*Provided text*
PERPETUATION OF A NEW GLOBAL POWER ON CONDITION OF DEMOCRATIZATION
http://www.leap2020.eu/GEAB-N-62-is-avai...a9183.html
As anticipated by LEAP/E2020, the fear largely
fed by the City of London and Wall Street of a
Eurozone break-up over the Greek debt crisis
proved unfounded. Euroland has come out of this
violently conflictual episode with its "natural
allies" much reinforced. According to our team,
2012 will mark the starting point for the
perpetuation of a new global power, Euroland.
However, this development remains conditional on
the question of democratization that we analyze
in this issue, through the three sequences of
Euroland’s evolution 2012-2016. These five years
will lead Europeans to profoundly influence a
global geopolitical rebalancing whilst
domestically a radical new phase of European
integration is opening up in the coming months.
Moreover, this GEAB issue anticipates the US
Dollar’s progress as a dominant currency for
global commercial transactions. The 2012 to 2013
period will in fact bring great changes in this
area directly affecting global trade as the
relative power of the currencies involved. In
addition recommendations on currencies, gold,
Greece, Russia, the US economy and stock markets,
LEAP/E2020 offers a preview in this issue of the
next book to be published in March 2012 by
Anticipolis Editions entitled "2015 - The Great
fall of Western real estate" by Sylvain Périfel
and Philippe Schneider.
For this press release, LEAP/E2020 has chosen to
present its anticipations on the first of the
three Euroland sequences 2012-2016.
As previously announced, LEAP/E2020 is presenting
its anticipations for Europe over the 2012-2016
period in this issue. In the context of a global
systemic crisis, two strategic trends will mark
these five years for Europeans: on the one hand
the stabilization of Euroland as a new full
global power (1); and, on the other, the absolute
requirement for the European elite to raise the
democratic freeze which now weighs heavily on the
process of European integration. In this issue
our team analyzes why, starting from the second
half of 2012, conditions will be at their best
for Euroland to take on these two trends fully
(2). Of course, numerous economic, financial,
strategic and political challenges remain for
Europeans; but, with the global systemic crisis
entering its phase of reconstituting world
geopolitical balances, with Euroland, they have a
“new sovereign” able to positively influence the
course of events (3). Of course, this capacity is
conditional upon the democratic legitimization of
the whole of Euroland governance. From 2012 to
2016, three major sequences will characterize
Euroland’s stabilization as a full sovereign and
the lifting of the democratic freeze.
Before going into the European case in detail,
our team would like to remind readers that the
big difference today between the anticipation of
the United States’ development and Europe’s is
due to the fact that the United States has a
completely paralysed antiquated
politico-institutional system, whereas European
integration has a strong dynamic associated with
great institutional flexibility. The absence of
major reform in the United States since the
beginning of the crisis in 2008 compared with the
impressive series of European institutional leaps
and bounds since mid-2010 (developments
considered impossible by many just two years ago)

*Given request A*
List every subject on which the Euroland text says LEAP/E2020 offers recommendations in this issue.
*Given request B*
Write the next part of the Euroland text, picking up right after its final words.

*Information supplied*
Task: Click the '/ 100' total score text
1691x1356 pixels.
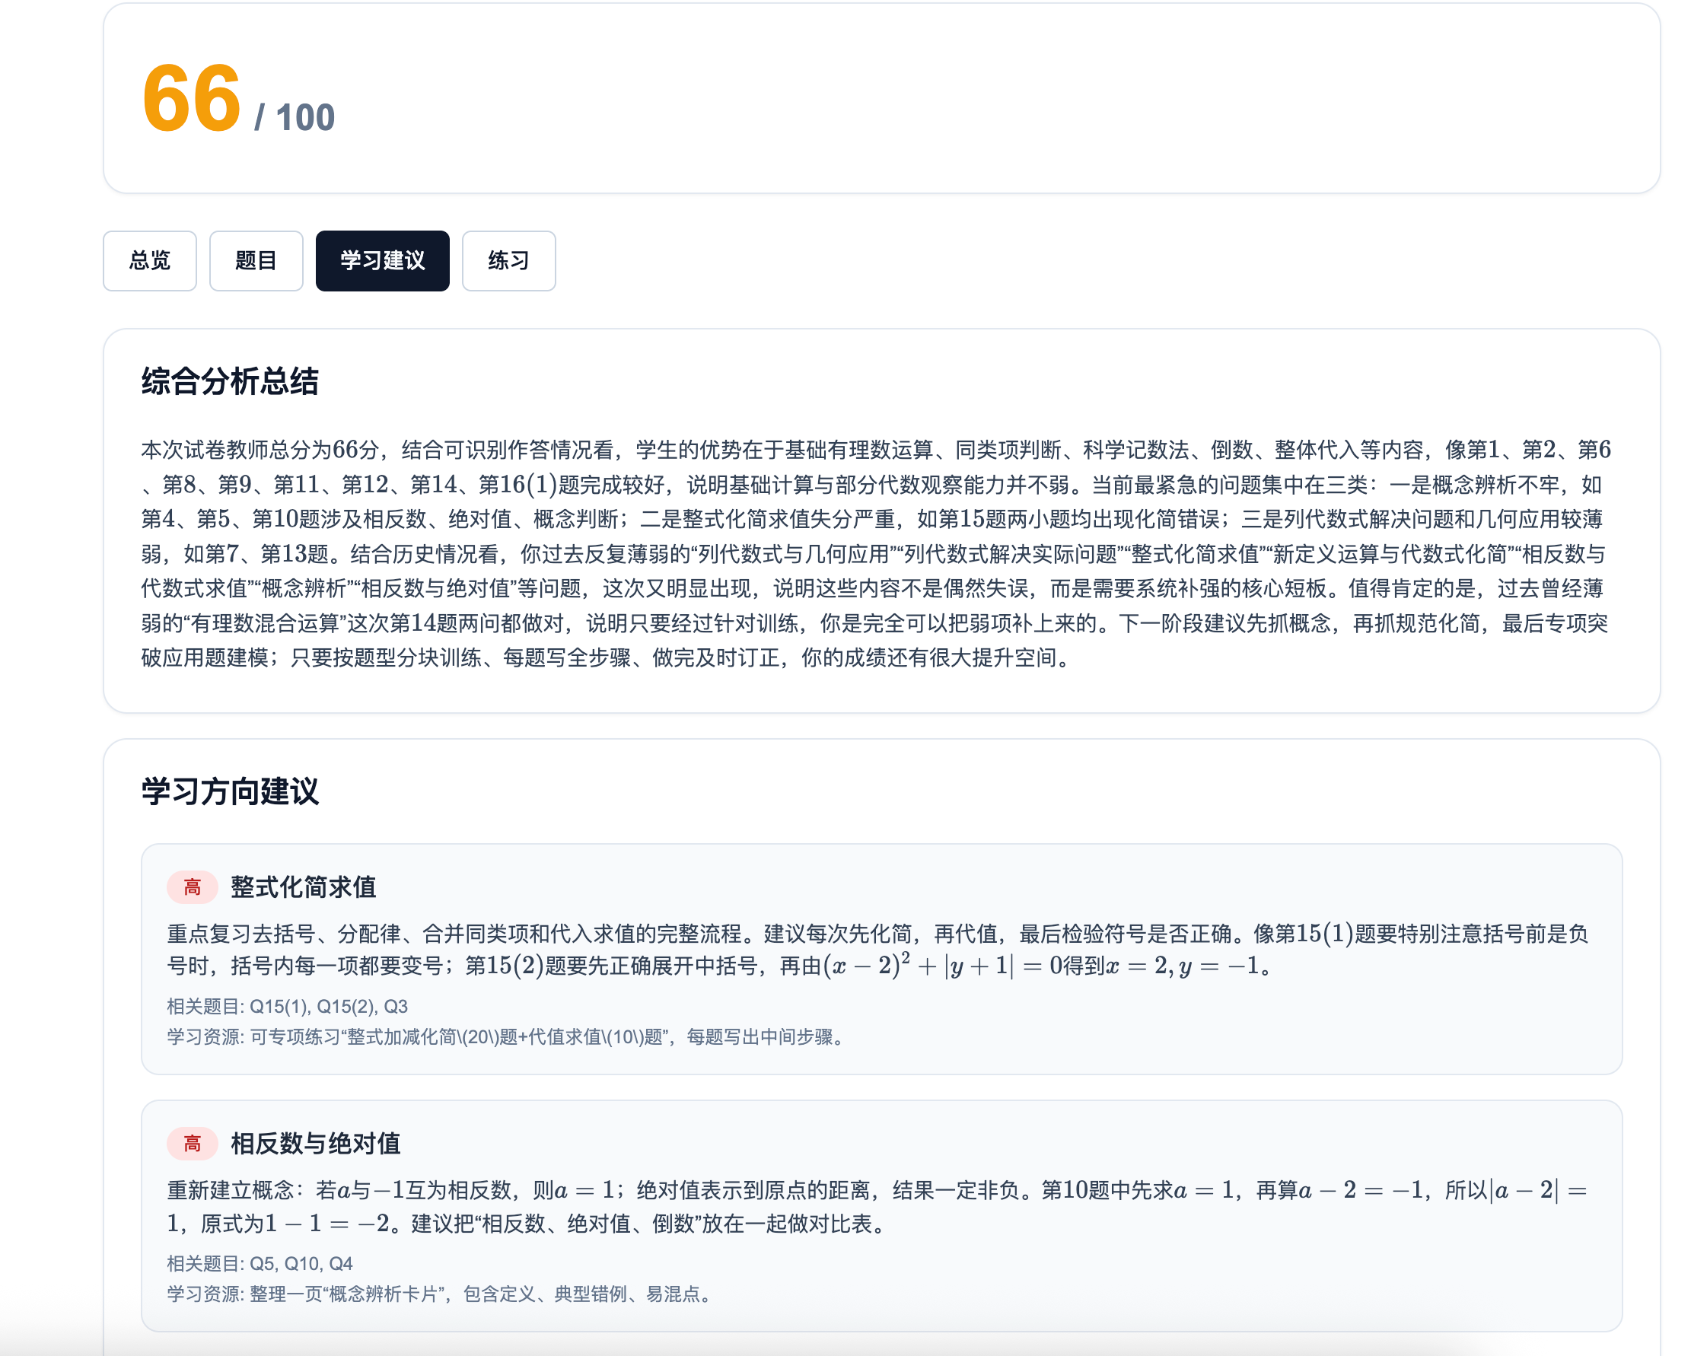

*Final result A*
currencies, gold, Greece, Russia, the US economy, stock markets

*Final result B*
offers a striking illustration. In the American
case, the question of anticipation of events thus
forces to be able to identify the points of
rupture of a sclerotic system. In the European
case, it’s a question on the other hand of
targeting the course of events and evaluating
their pace of development (4). Which is much
simpler in fact when, like LEAP/E2020, one has a
good understanding of how Europe functions
institutionally, and has a good sense for public
opinion in the various Member States (5).
The last point of this preamble, the European
decision-making process will considerably improve
for Euroland since, from now on, only the
countries using the Euro will take the decisions.
Moreover, it’s a feature of these years of crisis
to have finally clarified an absurd situation
which saw countries outside the Eurozone, even
anti-Euro (like the United Kingdom), take part in
decisions on the Euro. But nevertheless, the very
nature of the European decision-making process,
implying negotiations and compromises, will
continue to show it as being chaotic and slow, as
opposed to national decision making. It will be
much less than before, but still there all the
same because it’s the very characteristic of the
functioning of European integration; ultimately
it is also one of its conditions of effectiveness,
in order that each State really applies what has
been decided.
Now, let’s move on to the analysis of the three
major sequences which will characterise the
2012-2016 period. These three sequences have been
presented out of sequence to make them clearer;
but it’s obvious of course that they all overlap.
1st Sequence - 2012-2013: End of Euroland’s
consolidation of its budget-finance operations /
Launching of the first pro-active common
socio-economic policies / Acceleration of the
distinction between Euroland-EU
By mid-2012, as we have already indicated in
preceding GEAB issues, Euroland will be endowed
with a whole set of new national leaders (Spain,
Italy, Greece, France, Slovenia, Belgium,…) and
the following months there will be elections in
Germany. Euroland will thus be led by men and
women who, for the most part, came to power
after the start of the crisis.
Until the end of 2011 it wasn’t the case; quite
the contrary, most Eurozone leaders were
electoral products of the world before the
crisis. The fact that these leaders, mediocre
politicians in the main, and completely
unprepared for the collapse of the values/beliefs
which they held until 2008, were nevertheless
able to face relatively well the global crisis,
then the Greek crisis and its effects, against
the background of a violent attack on the
European single currency by City of London and
Wall Street, was proof of the dynamics of
European integration at work within Euroland. In
fact, our team considers that they were the
generation of politicians the least prepared to
“save European integration” since they were
generally not very interested in Europe and often
under the control of the banks and Washington. To
pick up from an analysis of Franck Biancheri’s
going back to 1989, “the babyboomer politicians
are likely to break the European project of which
they understand nothing, prior to the “Erasmus”
generations entering the fray”.
It will never be known what would have happened
if the global systemic crisis had exploded five
years later, but what is certain is that they
will have managed to avoid “breaking Europe”.
Even Nicolas Sarkozy, who we consider has been
the worst French president of the Fifth Republic
for France and Europe, as our readers know,
deserves credit on this subject for having had
the savvy to push ahead on the need for summits
for Euroland leaders only. What this episode
teaches us is that if even unprepared and
unreliable leaders knew how to find the answers
allowing the building of the bases for Euroland
in the middle of an historical crisis, it’s
reasonable to believe that more inspired and
better prepared leaders (at least due to the fact
that they will have lived through this crisis
before coming to power) will be able to fare at
least as well, if not better (6).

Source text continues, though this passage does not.